The works may therefore be read as metaphors for our present relationship with the environment. Human systems — architectural, technological, political, or cultural — continuously attempt to organize the world according to rational models, while natural forces persist in following their own autonomous and often uncontrollable logic.
This gives the series a deeply contemporary resonance. Philippe Cramer reactivates the visual vocabulary of modernism and Op Art while redirecting it toward current questions surrounding ecology, materiality, coexistence between culture and nature, and the limits of human control.
The choice of maritime pine is especially significant in this context. Unlike the neutral industrial surfaces traditionally associated with geometric abstraction, this wood possesses a strong expressive presence. Its grain functions like a natural cartography or an internal topography. Certain organic lines appear to harmonize with the painted geometries, while others interrupt or contradict them.
This interaction generates a unique visual vibration. The eye constantly oscillates between two perceptual systems: geometric stability and organic movement. The viewer is never able to fully settle on either one. The surface becomes a field of perceptual negotiation where human order and natural growth coexist without ever completely merging.

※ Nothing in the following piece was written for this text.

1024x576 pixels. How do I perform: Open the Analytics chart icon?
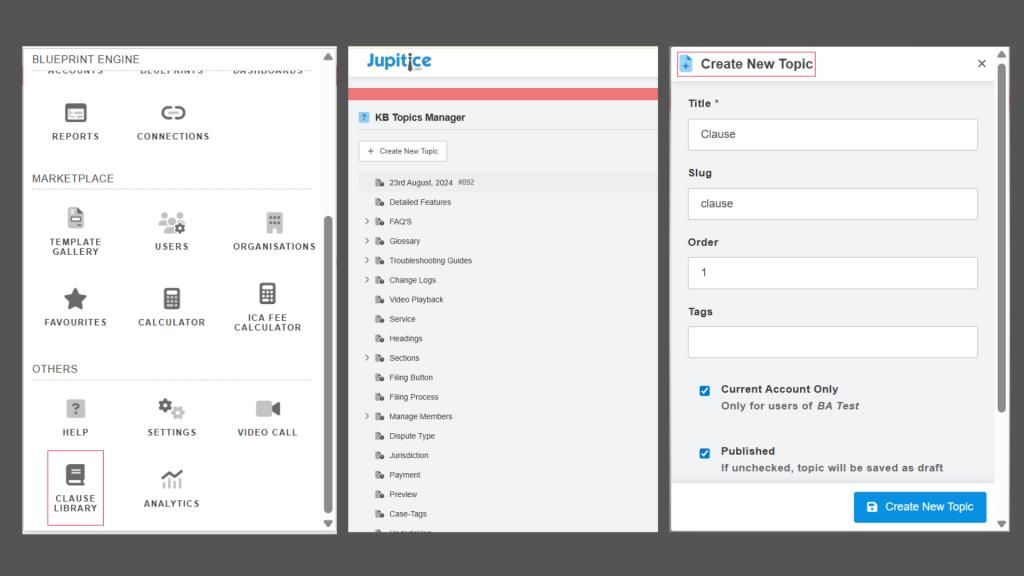(x=172, y=480)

This approach also connects Philippe Cramer to artists who explored the relationship between system and organicity. Bridget Riley’s work resonates through the perceptual dynamism of the surfaces, while Giuseppe Penone and artists associated with Arte Povera similarly investigated the memory embedded within natural materials. More recently, many contemporary artists have reintroduced unstable or living materials into abstraction in order to question the legacies of modernism.
Yet Philippe Cramer’s work maintains a distinct position. Rather than rejecting geometric modernism, Dual Inheritance Theory proposes a form of coexistence. The geometric structures do not erase the wood; they enter into dialogue with it. The works do not stage absolute domination, but rather an ongoing negotiation between control and surrender, culture and organic growth, calculation and chance.
The lacquer itself plays a crucial role within this tension. Its smooth, refined and synthetic surface contrasts with the tactile depth and living texture of the wood beneath. This opposition between polished finish and organic material further intensifies the central duality of the series. Beneath the geometric order, the wood always retains something untamed.
In Dual Inheritance Theory, Philippe Cramer transforms the surface into a philosophical space. Each work becomes a meditation on the human impulse to project systems of thought onto the natural world while remaining confronted by an organic reality that can never be fully mastered.
The works ultimately emerge as hybrid objects — simultaneously modernist and organic, rational and instinctive, controlled and alive — surfaces where the history of geometric abstraction encounters the slow and silent memory of living matter.